Birding by Ear Boot Camp 2
Sunday, May 19, 7:00 a.m. to 3:30 p.m.
Julia Metz Wetland Preserve and Leesylvania State Park, Woodbridge, VA 

Spend another full day learning bird song in the field, this time focusing on late migrants. Some basic birding knowledge is a prerequisite, such as being able to identify some common local birds by sight. Bring a bag lunch; we'll be out in the field all day but will break for lunch at Leesylvania State Park. Register here.
Instructor: Greg Fleming

Limit: 15
Cost: Members $50, Non-members $60


Marine Birds and Mammals of the Southeastern U.S.
Tuesday, June 4 and Tuesday, June 11, 7:00 to 9:00 p.m.
National Wildlife Federation, 11100 Wildlife Center Drive, Reston, VA 20190
Field trip (whole day at Outer Banks): TBA Early July 2019

Marine birds have feathers, and marine mammals breathe air. But in almost every other way, these ocean denizens bear almost no resemblance at all to their counterparts on land. This workshop introduces participants to the identification, foraging strategies, behavior, and nesting/breeding ecology of marine birds and mammals typical of the southeastern Atlantic and Gulf coasts of the United States.
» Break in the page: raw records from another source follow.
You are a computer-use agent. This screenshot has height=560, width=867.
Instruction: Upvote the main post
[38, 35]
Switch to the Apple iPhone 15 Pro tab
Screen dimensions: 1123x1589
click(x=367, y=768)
Join Dr. Chris Haney, founder of Terra Mar Applied Sciences, for this two-part classroom instruction and pelagic field trip. Register here.

Cost: Members $100, Non-members $140


2019 Native Plant Sales

Hello spring and summer gardening! As you buy, remember that native plants supply critical nutrition for birds and other wildlife. A list of local native plant sales can be found here. And please, no invasives! Besides from being nutritionally deficient themselves, invasive plants smother native plants, creating environmental food deserts. A list of invasive plant species to avoid can be found here.

Take Action


Apply for ASNV Conservation Grants

Do you have a great idea for how to improve habitat for birds and other wildlife, but don’t have the funds to do it? Audubon Society of Northern Virginia can help your idea come true. We have budgeted $3,300 for conservation grants for this year, and applicants may apply for all or any part of the available funds.
We are looking for applications from individuals, non-profit organizations, and public schools. Projects submitted by individuals should have a connection to public or non-profit lands. Grants are available for projects that will protect or improve habitat for birds, butterflies, other wildlife, and/or native plants in ASNV’s territory, including Arlington, Fairfax, Loudoun, Prince William, and Stafford Counties, and the independent cities of Alexandria, Fairfax, Falls Church, Fredericksburg, Manassas, and Manassas Park.
You may apply between April 1 and May 10, 2019 by requesting an application form from Greg Butcher, ASNV Vice President, at gregbutcherwi@hotmail.com. Grant awards will be announced by June 10, 2019. Successful applicants must sign an agreement to provide periodic progress reports and a project completion report specifying how the funds were expended and the project outcomes.
Please send us your project­­–the birds and other wildlife of Northern Virginia need your help!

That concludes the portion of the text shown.